Saved data entries
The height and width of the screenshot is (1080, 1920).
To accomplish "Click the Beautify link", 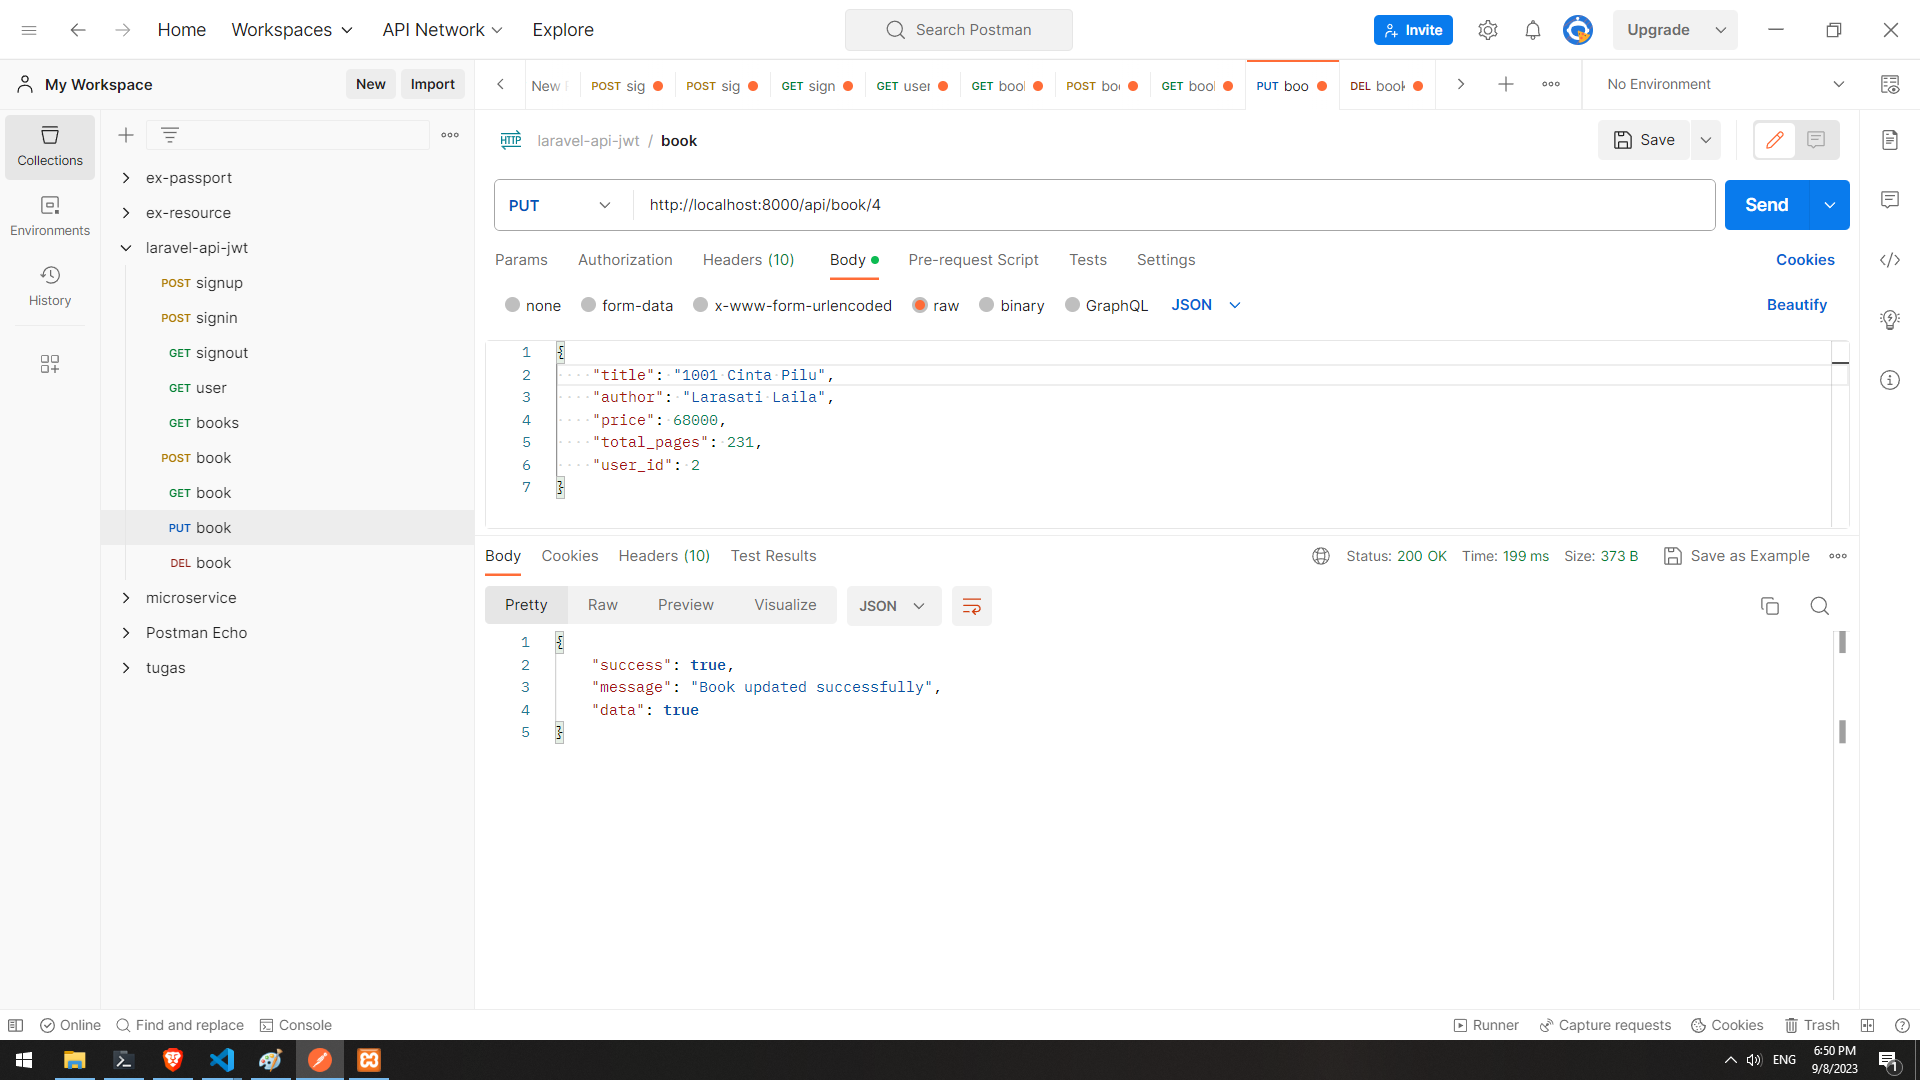I will tap(1796, 305).
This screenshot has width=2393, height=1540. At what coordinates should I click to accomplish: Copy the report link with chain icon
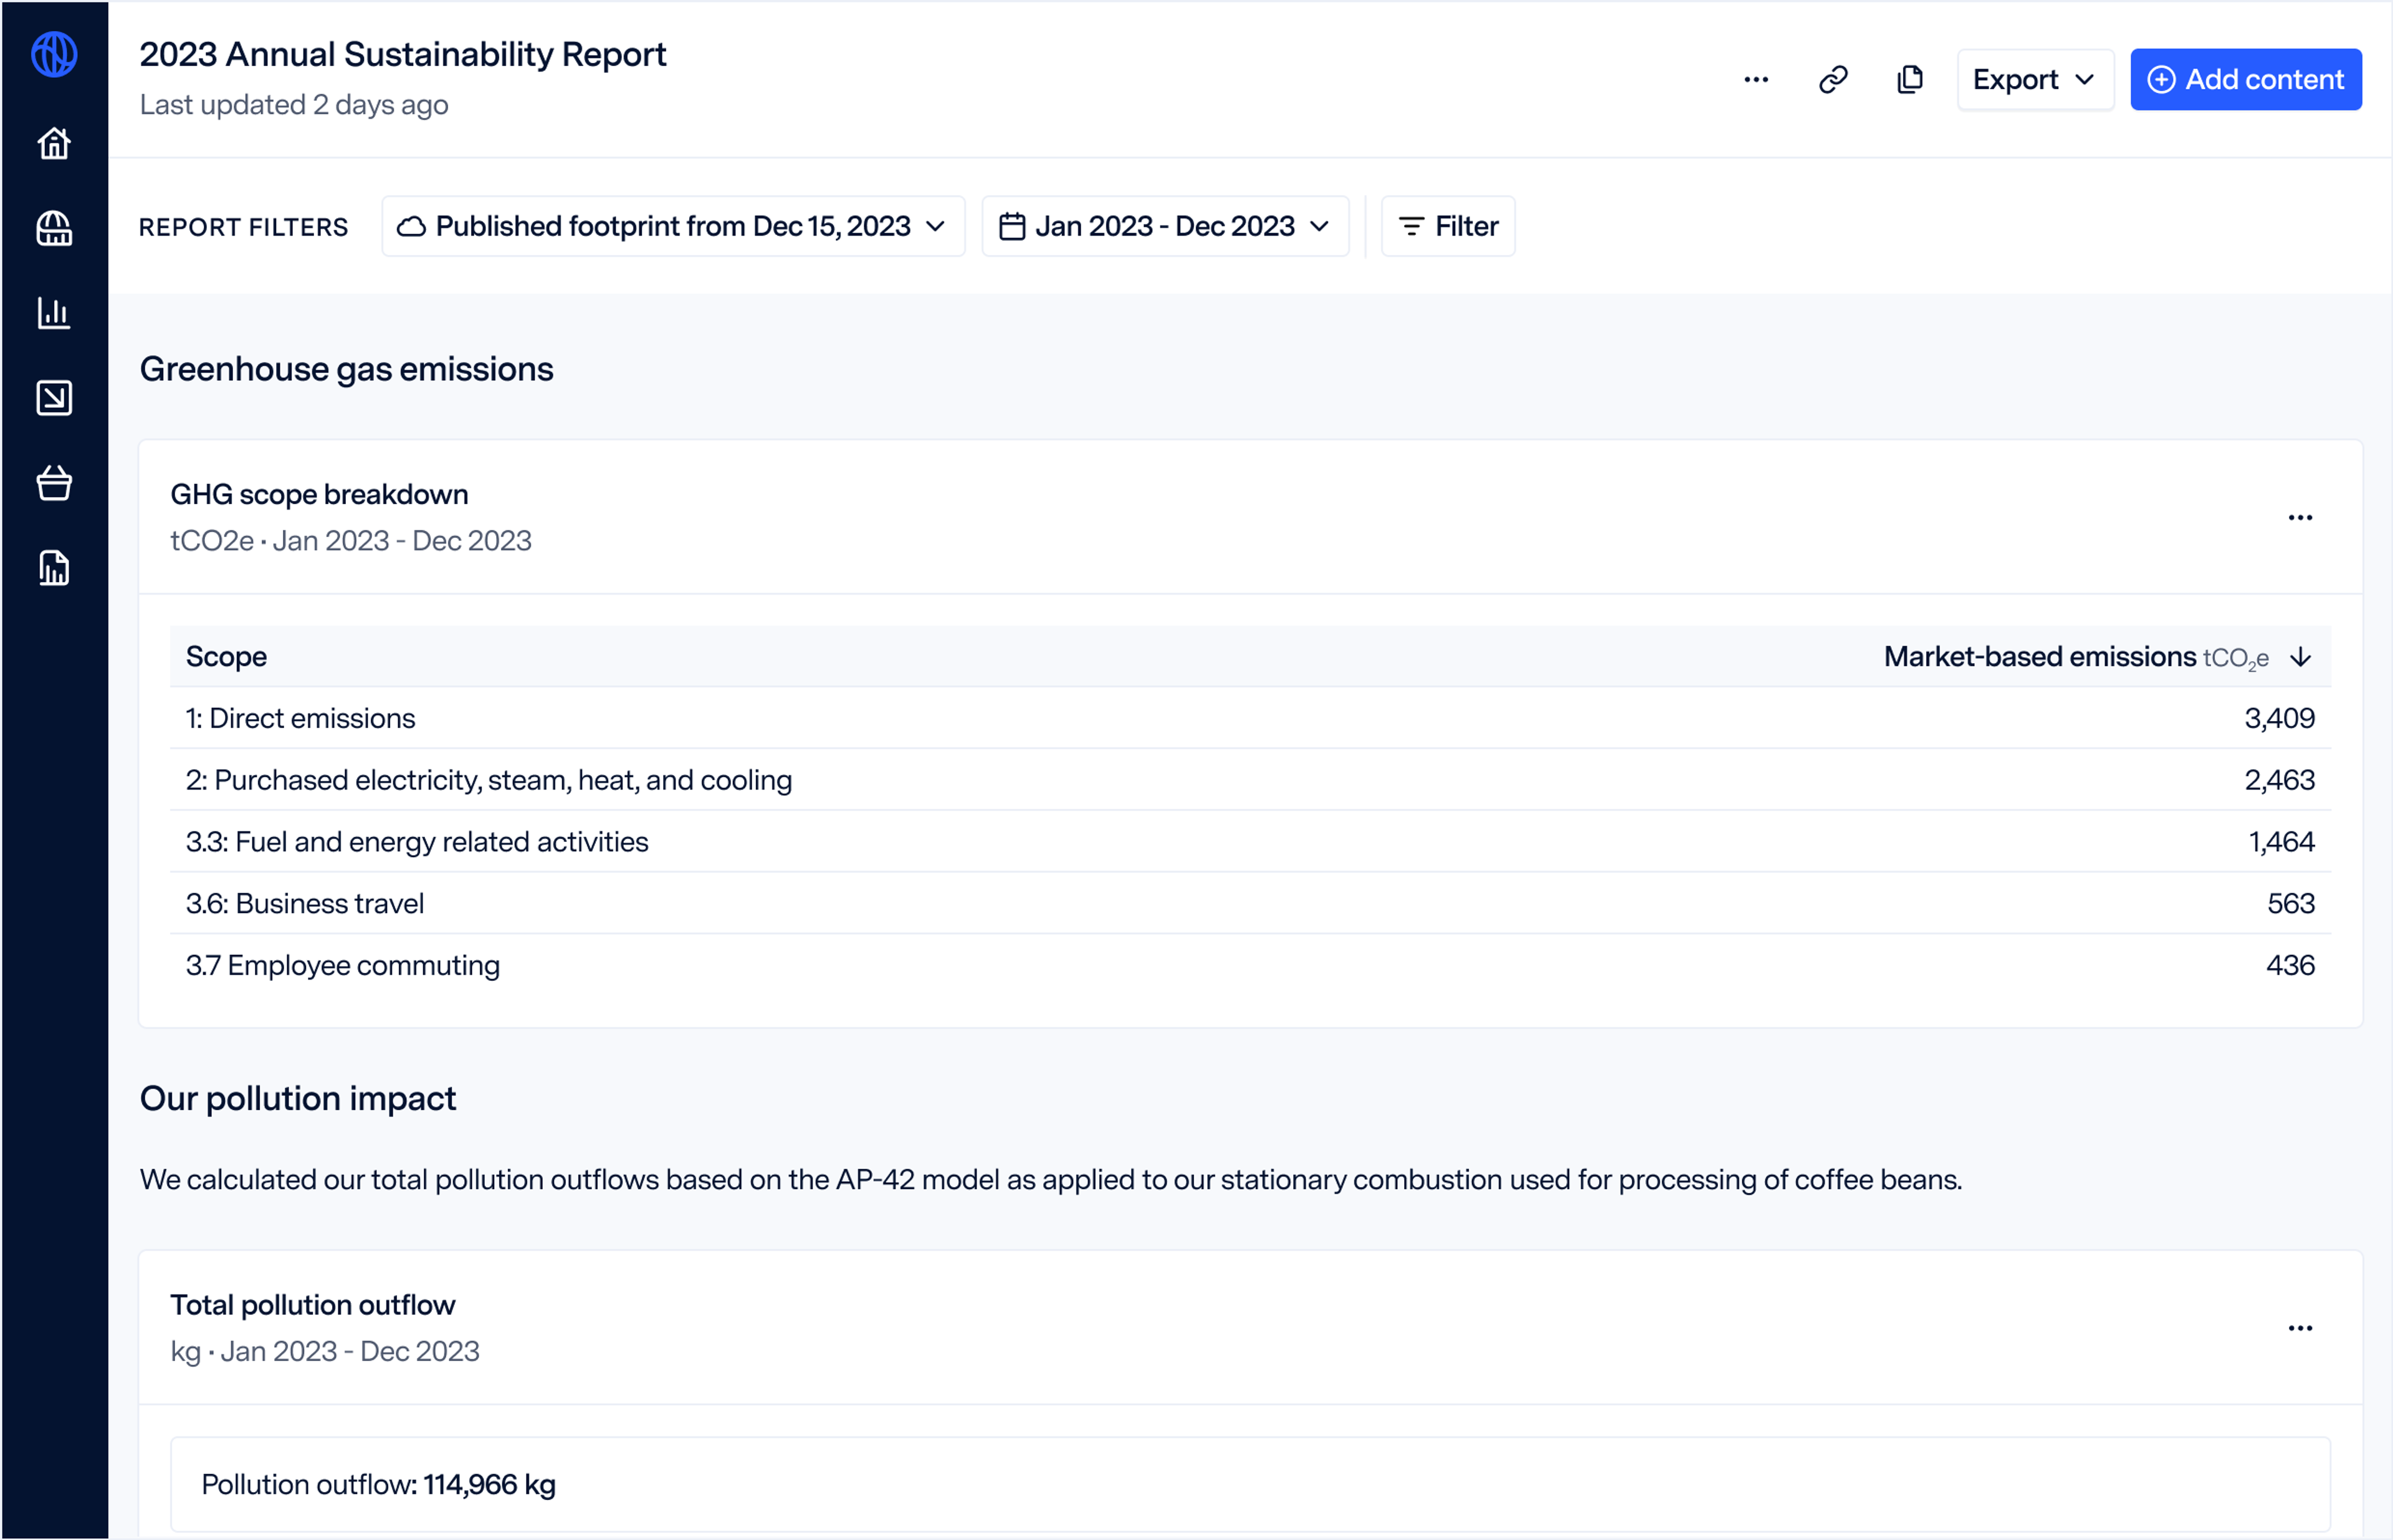coord(1832,79)
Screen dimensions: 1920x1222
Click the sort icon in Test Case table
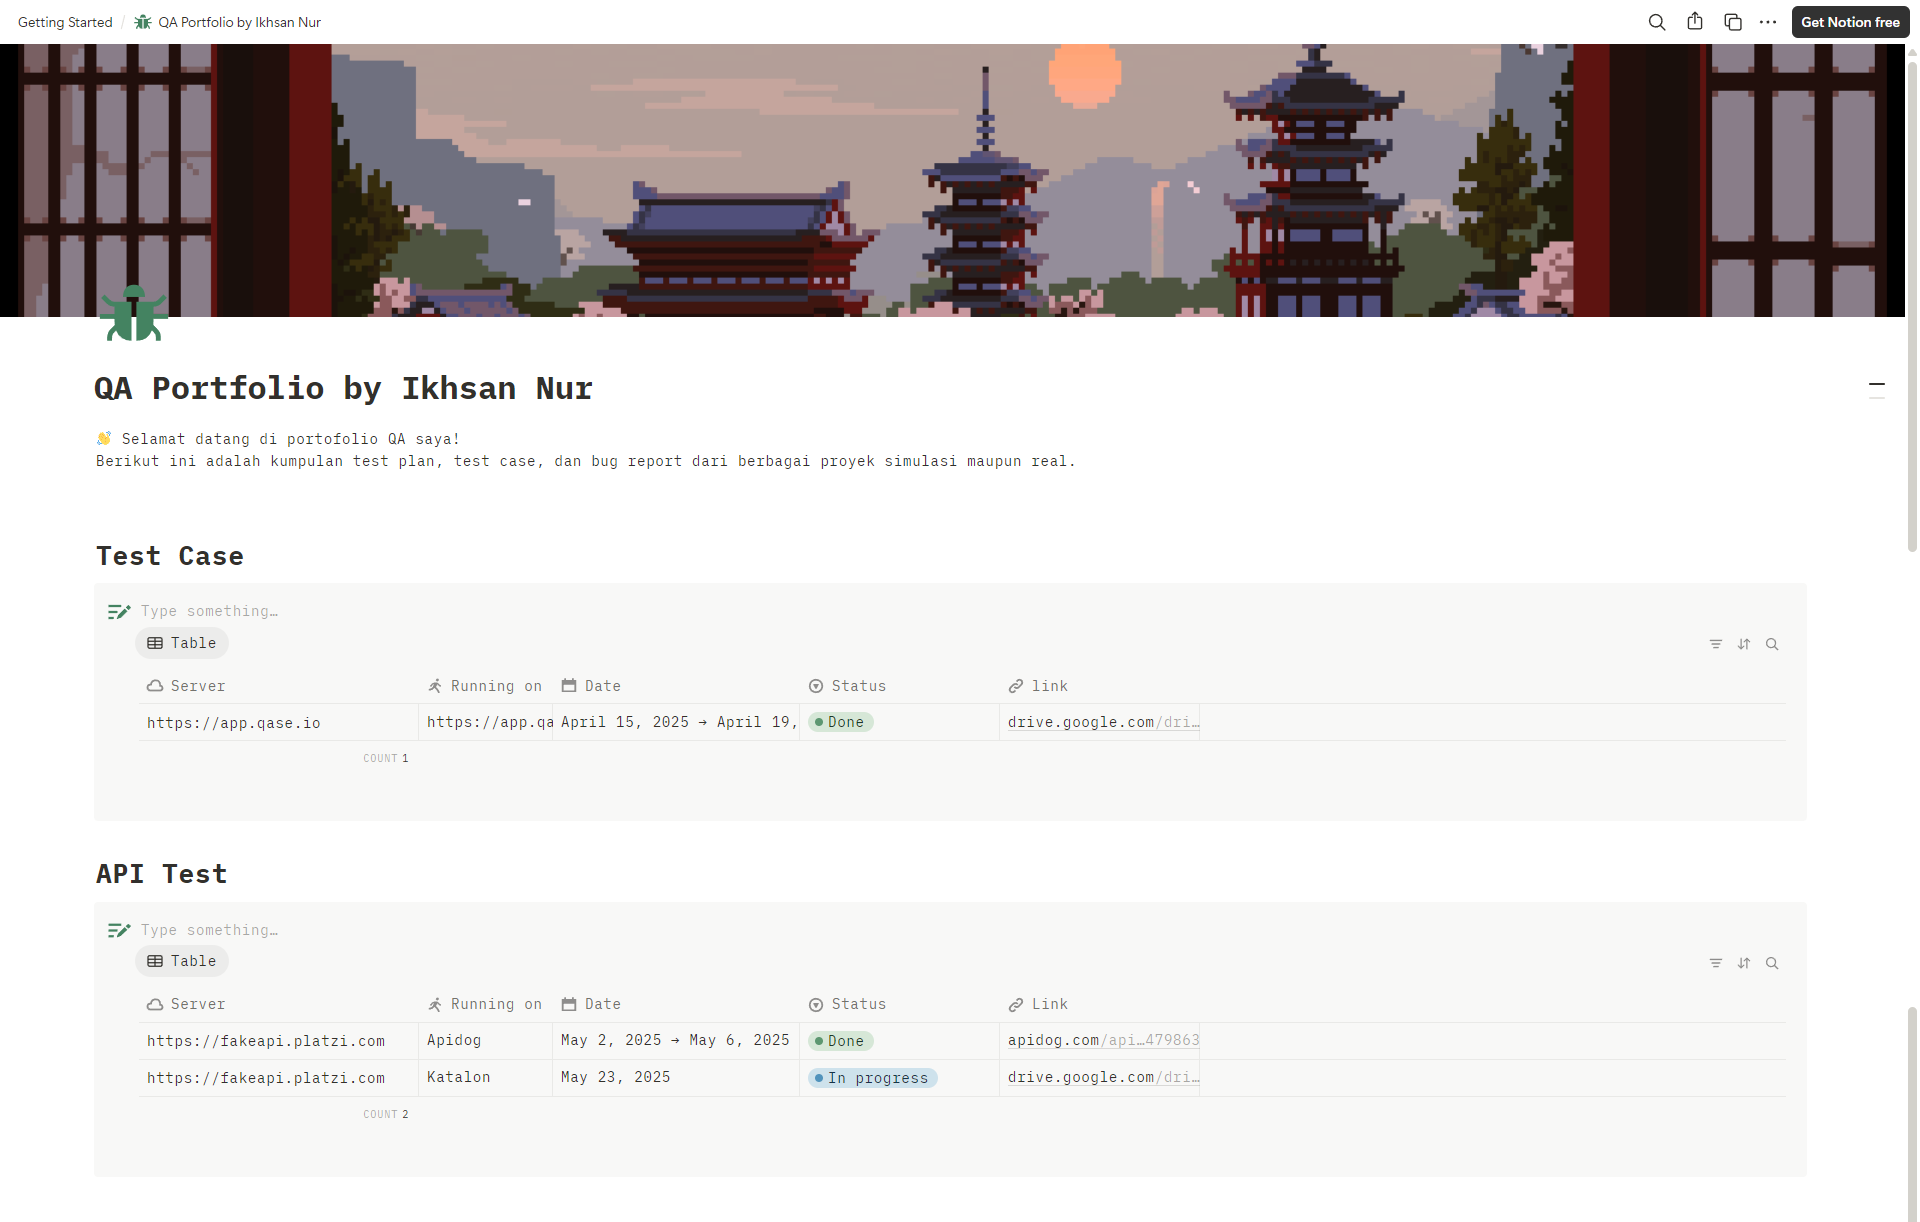pos(1744,644)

[What is being asked]:
Retyped exactly, the lines from the one holding "Screen dimensions: 1920x1222" through the last line of the data above are the whole answer. Pictures stay out.

[Response box]:
Screen dimensions: 1920x1222
Click the sort icon in Test Case table
pos(1744,644)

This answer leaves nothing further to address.